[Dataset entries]
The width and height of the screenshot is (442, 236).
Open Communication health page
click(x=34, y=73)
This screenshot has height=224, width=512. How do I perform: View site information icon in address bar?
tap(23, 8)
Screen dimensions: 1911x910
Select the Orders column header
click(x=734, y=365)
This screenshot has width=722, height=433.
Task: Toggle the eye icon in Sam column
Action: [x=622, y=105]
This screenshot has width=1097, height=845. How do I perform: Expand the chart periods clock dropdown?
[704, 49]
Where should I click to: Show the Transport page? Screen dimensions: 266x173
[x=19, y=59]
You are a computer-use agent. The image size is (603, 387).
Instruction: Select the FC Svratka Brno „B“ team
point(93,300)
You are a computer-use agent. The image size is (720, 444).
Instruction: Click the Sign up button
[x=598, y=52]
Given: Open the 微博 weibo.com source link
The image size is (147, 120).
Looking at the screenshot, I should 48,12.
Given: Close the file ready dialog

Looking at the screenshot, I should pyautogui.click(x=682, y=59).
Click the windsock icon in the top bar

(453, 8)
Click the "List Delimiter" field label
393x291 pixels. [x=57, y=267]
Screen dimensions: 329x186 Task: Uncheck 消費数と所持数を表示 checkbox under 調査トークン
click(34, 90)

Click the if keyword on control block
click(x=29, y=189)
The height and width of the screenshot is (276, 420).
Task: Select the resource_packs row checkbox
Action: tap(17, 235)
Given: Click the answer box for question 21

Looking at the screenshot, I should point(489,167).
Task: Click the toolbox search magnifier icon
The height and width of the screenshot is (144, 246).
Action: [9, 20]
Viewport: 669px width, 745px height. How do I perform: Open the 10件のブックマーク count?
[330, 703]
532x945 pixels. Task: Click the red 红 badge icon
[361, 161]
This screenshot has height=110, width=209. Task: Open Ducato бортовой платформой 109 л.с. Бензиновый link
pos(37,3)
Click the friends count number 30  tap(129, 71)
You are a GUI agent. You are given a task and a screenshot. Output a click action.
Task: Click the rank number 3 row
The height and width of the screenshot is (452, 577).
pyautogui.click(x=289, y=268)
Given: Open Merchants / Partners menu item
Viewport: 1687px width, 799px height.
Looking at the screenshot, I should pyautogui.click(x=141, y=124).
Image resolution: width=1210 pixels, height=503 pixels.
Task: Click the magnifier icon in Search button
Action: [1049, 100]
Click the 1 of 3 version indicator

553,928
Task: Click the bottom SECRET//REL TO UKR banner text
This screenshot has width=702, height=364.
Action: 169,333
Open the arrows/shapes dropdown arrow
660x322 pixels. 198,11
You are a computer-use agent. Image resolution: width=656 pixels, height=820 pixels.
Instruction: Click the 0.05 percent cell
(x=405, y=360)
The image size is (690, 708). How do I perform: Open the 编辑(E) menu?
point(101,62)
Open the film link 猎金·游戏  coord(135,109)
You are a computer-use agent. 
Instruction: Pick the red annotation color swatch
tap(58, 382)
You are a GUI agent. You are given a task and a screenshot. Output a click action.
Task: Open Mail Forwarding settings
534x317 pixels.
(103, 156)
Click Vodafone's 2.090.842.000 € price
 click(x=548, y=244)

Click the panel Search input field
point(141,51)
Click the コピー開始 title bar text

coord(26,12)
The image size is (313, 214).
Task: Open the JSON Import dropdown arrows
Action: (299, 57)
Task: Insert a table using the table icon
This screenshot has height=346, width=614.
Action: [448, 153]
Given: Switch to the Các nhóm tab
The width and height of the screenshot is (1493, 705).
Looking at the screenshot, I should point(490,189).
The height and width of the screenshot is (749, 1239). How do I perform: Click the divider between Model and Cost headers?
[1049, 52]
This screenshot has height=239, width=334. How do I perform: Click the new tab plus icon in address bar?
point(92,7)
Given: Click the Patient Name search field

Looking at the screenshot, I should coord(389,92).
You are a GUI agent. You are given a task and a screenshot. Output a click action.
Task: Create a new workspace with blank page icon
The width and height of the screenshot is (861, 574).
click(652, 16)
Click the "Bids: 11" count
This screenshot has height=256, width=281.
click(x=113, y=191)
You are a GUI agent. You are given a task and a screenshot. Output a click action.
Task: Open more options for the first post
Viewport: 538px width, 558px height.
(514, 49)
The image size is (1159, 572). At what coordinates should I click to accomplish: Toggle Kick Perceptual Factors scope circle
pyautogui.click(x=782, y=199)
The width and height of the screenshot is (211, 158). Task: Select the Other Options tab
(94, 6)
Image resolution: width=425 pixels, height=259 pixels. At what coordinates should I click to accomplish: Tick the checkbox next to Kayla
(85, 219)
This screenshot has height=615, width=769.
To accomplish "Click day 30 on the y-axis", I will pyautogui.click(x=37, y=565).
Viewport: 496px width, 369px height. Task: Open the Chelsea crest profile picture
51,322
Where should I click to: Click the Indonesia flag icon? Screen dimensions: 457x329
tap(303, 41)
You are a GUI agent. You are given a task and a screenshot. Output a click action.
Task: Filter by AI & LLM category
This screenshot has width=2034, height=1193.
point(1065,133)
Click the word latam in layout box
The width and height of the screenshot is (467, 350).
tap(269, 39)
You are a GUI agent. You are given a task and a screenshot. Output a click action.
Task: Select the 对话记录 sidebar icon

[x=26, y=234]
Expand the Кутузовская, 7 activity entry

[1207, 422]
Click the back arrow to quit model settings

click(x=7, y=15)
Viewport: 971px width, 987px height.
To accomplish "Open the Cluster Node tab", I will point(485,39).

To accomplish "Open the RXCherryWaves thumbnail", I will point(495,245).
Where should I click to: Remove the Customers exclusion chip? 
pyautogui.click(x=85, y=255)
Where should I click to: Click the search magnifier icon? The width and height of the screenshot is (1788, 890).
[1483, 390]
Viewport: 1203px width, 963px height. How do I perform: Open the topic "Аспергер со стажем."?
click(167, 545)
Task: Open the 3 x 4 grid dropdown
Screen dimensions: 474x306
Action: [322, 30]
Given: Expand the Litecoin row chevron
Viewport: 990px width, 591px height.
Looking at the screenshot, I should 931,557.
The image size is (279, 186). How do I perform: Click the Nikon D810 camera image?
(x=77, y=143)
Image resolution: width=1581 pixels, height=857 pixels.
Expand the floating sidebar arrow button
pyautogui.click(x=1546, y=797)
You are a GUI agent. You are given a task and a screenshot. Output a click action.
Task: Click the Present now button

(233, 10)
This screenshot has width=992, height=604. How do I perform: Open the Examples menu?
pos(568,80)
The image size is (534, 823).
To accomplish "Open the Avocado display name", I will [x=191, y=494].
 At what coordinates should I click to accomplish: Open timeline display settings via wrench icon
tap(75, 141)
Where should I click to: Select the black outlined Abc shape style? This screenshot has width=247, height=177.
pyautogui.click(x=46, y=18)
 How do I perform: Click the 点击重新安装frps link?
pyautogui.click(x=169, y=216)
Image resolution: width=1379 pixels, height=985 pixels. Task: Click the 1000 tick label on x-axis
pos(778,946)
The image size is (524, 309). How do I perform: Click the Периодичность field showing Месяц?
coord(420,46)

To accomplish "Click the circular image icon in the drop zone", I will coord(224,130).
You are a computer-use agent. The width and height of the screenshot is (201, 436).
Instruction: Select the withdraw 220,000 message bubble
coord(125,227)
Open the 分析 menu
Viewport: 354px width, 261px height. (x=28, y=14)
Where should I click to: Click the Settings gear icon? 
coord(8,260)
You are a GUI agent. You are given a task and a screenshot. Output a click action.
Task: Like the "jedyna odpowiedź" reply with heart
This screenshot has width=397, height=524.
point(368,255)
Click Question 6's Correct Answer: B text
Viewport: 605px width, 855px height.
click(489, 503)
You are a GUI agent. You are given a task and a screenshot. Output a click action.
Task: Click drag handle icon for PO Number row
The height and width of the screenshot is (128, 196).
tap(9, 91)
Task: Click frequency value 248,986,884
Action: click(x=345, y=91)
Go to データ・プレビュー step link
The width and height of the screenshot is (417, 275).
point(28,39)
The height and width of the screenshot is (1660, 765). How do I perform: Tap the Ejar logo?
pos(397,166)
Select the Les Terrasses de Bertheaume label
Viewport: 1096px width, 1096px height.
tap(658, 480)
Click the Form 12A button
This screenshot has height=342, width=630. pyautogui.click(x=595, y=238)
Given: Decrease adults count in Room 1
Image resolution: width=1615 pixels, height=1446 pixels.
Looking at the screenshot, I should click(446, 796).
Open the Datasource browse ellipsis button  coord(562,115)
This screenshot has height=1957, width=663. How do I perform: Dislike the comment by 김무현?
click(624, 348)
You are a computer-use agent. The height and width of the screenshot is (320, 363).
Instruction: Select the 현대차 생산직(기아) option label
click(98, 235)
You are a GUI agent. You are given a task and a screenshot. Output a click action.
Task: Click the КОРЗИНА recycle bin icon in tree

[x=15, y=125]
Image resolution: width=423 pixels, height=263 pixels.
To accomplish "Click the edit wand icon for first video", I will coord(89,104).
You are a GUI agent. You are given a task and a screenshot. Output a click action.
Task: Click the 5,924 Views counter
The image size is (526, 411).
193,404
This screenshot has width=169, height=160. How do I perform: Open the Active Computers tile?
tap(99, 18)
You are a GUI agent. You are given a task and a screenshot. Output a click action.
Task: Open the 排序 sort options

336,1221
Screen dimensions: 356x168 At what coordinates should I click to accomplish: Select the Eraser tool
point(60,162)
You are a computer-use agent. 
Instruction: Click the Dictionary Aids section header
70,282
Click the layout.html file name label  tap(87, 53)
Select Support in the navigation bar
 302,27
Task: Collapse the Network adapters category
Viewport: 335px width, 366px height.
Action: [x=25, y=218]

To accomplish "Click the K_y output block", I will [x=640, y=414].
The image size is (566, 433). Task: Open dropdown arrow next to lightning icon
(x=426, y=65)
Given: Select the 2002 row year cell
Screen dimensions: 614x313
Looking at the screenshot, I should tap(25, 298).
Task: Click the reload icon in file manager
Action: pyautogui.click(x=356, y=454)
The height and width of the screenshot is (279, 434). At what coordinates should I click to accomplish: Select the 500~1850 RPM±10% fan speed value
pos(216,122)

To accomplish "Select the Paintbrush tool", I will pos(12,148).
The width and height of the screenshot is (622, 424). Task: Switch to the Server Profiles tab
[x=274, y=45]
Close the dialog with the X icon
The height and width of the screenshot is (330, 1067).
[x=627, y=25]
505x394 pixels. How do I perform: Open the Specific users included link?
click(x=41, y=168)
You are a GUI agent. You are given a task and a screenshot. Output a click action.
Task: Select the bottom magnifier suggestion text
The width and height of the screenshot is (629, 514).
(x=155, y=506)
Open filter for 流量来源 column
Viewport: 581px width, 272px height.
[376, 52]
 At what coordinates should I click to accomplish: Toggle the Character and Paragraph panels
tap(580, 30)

EXERCISE:
Whenever a line in the entries holds the word "first", copy that line.

TASK RESPONSE:
Task: Open more options for the first post
To accomplish "Click the edit wand icon for first video", I will coord(89,104).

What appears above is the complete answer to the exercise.